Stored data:
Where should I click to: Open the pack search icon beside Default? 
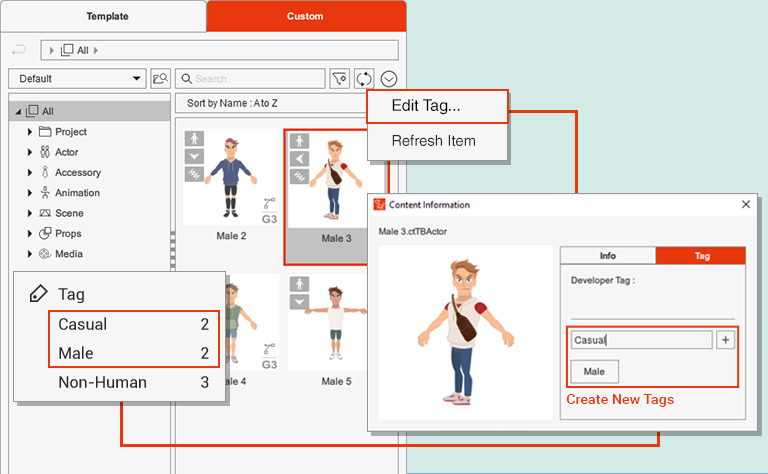pyautogui.click(x=160, y=79)
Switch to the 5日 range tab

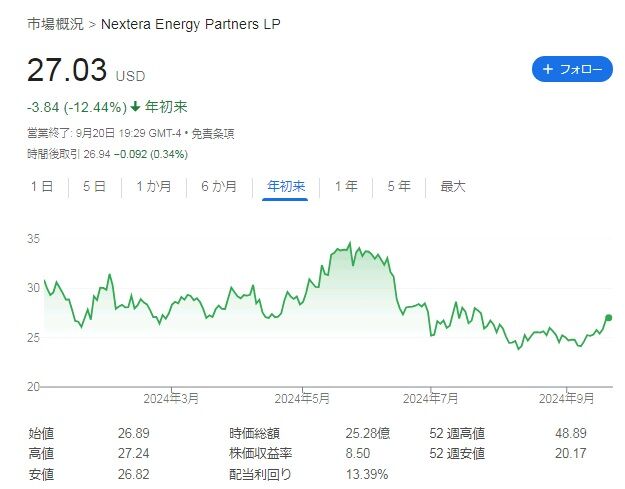94,186
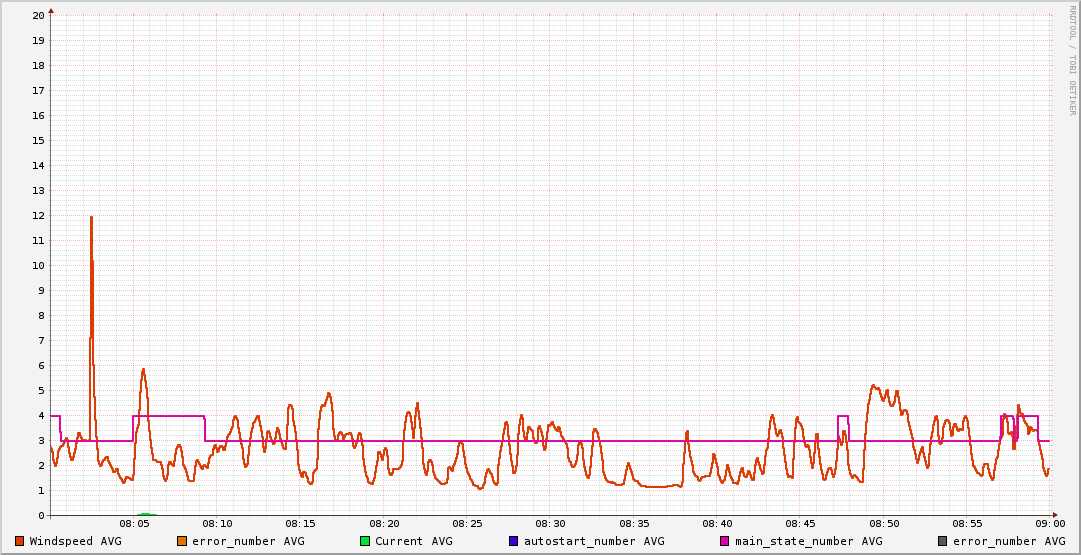
Task: Select the main_state_number AVG legend label
Action: point(809,541)
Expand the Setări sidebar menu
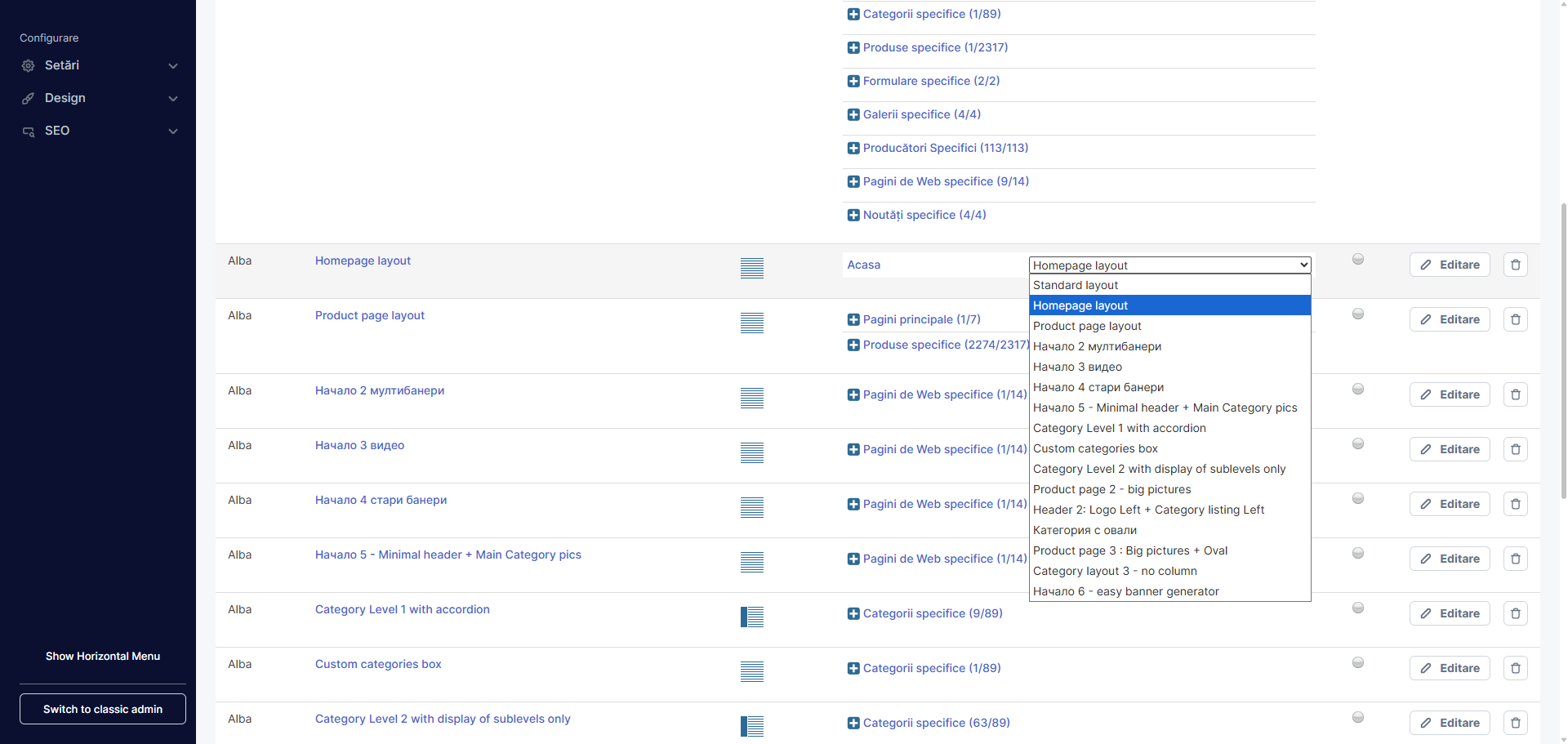The width and height of the screenshot is (1568, 744). [98, 65]
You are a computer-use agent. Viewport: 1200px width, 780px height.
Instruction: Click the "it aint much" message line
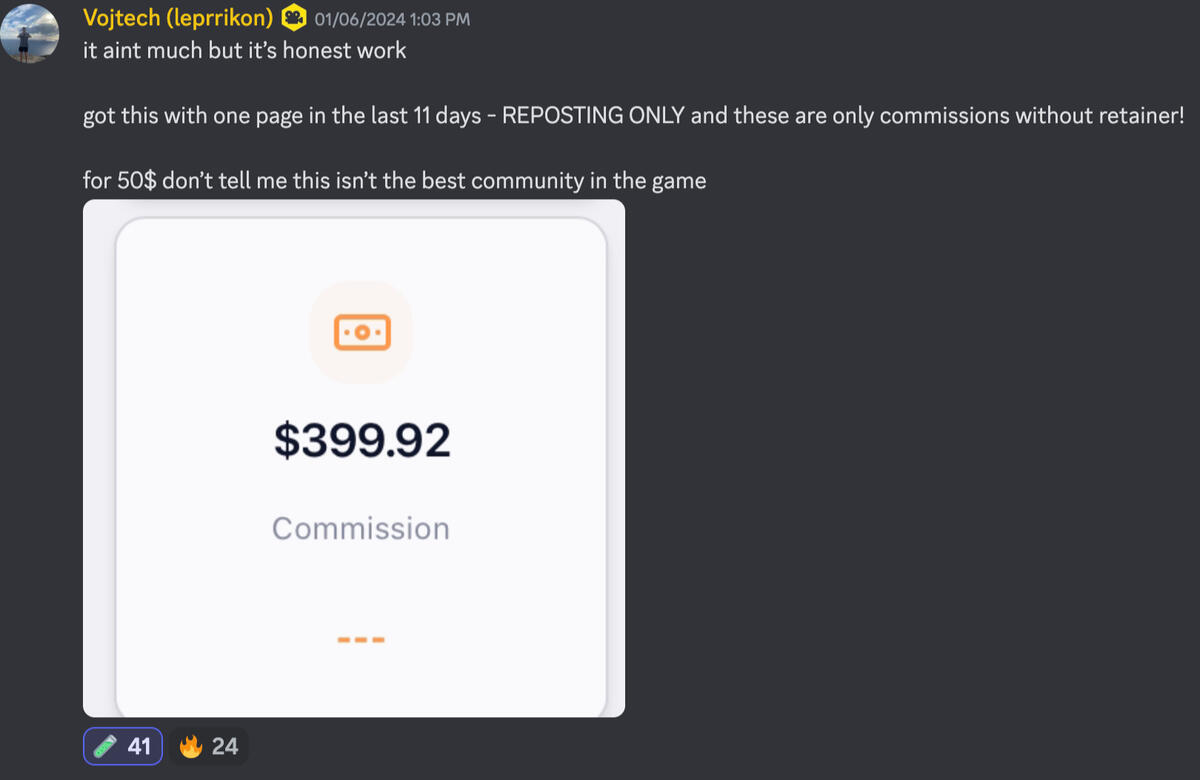click(x=244, y=50)
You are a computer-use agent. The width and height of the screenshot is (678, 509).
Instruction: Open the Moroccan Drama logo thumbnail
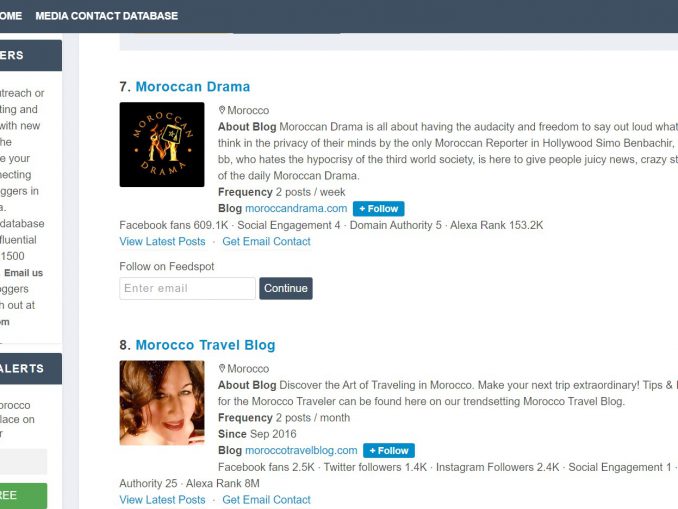click(161, 144)
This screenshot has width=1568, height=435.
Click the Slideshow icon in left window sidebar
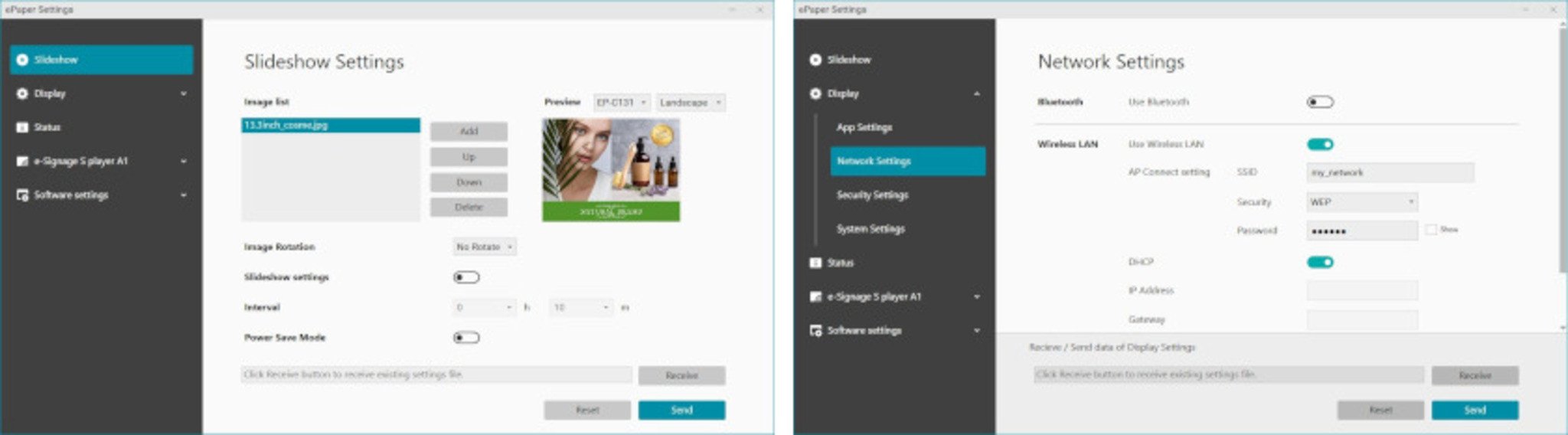click(x=22, y=60)
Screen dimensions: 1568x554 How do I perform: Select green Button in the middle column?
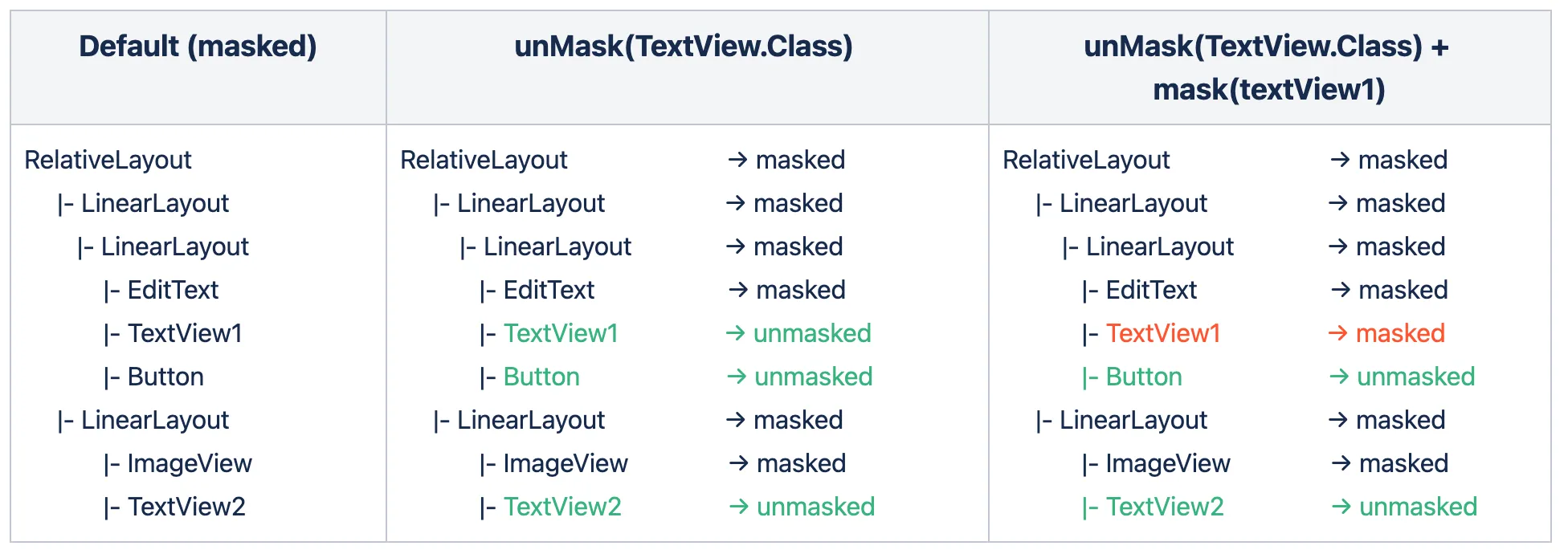(x=541, y=377)
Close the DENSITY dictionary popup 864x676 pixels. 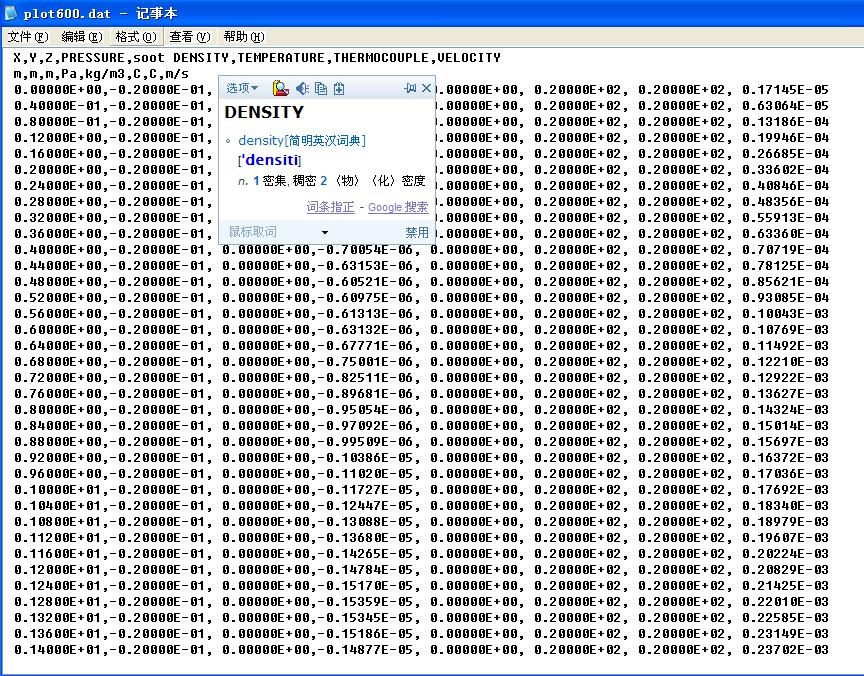[427, 89]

What is being asked:
The data above holds the lines to copy: start at the one with "Switch to the 5日 range tab", stop at the one with "You are a computer-use agent. Viewport: 1200px", include both, copy them exactly without pictures, and copy nothing else.

Answer to this problem:
Switch to the 5日 range tab

94,186
Task: Select the main_state_number AVG legend label
Action: point(809,541)
Expand the Setări sidebar menu
The width and height of the screenshot is (1568, 744). [98, 65]
You are a computer-use agent. Viewport: 1200px width, 780px height.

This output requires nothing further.